En route pour les huîtres de palétuviers

Le départ est proche. Quelques jours à peine.

Depuis l’été dernier, nous rêvons à ce projet qui fait suite à une action déjà mise en place dans le delta du Saloum, à Toubacouta au Sénégal.

C’est l’association « Vilaine et Saloum » qui a contacté Jean-Noël Yvon, en tant que professionnel ostréicole, pour juger sur place des possibilités de mise en place d’une méthode d’élevage de l’huître, dans un pays où la tradition est la cueillette de l’huître dans la mangrove, sur les racines de palétuviers.

Je ne connais rien à l’histoire de cette huître, pour le moment j’ai juste un lien vers un article (clic) qui explique ce qu’elle est, et comment elle est consommée, séchée ou bouillie.

Nous savons juste que la cueillette puis la consommation de l’huître séchée, utilise le bois de la mangrove, lui-même support de croissance de l’huître, mangrove qui s’appauvrit puisqu’il est le bois de chauffe de cette technique de consommation.

Notre objectif?

Passer de la cueillette à l’élevage, tout en ayant nous-même une connaissance des risques d’une surconsommation future, comme les maladies, je vous parlerai des mortalités d’huîtres un jour, c’est un sujet brûlant.

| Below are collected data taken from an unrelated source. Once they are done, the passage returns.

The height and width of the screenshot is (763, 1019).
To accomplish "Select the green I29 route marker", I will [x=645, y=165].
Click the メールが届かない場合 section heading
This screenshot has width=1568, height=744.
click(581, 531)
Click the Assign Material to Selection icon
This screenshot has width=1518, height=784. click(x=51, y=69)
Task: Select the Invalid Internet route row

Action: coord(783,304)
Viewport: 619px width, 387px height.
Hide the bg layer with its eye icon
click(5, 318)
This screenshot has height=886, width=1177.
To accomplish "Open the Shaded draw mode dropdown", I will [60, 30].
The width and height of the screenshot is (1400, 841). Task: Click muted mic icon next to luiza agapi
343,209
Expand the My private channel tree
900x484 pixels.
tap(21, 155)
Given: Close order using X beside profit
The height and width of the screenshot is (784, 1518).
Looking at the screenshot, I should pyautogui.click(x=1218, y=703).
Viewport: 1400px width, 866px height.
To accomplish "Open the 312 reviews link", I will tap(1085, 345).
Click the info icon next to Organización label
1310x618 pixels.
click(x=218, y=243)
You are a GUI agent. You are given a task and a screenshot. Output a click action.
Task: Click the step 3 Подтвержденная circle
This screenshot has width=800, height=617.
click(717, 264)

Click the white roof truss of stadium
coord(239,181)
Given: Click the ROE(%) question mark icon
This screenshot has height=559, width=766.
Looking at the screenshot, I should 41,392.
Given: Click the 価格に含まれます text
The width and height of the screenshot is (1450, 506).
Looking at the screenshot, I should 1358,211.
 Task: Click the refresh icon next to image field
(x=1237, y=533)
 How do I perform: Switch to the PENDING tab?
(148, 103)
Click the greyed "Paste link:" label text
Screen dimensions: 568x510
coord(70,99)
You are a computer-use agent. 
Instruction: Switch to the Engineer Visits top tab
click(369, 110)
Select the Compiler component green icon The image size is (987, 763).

Aucune valise n’est prête, juste une petite liste de ce que nous ne devons pas oublier… Les vaccins contre la fièvre jaune faits et les cachets anti paludisme prêts.

Pas de photos aujourd’hui.

Ah si, une petite tout de même, il faut que je vous dise que la formation marin-ouvrier est en cours, mes deux premiers modules validés, je peux techniquement conduire le chaland avec l’autorisation du patron !

Si, si.

lymarée

 

Le jeu, c’est de me trouver, rien à gagner!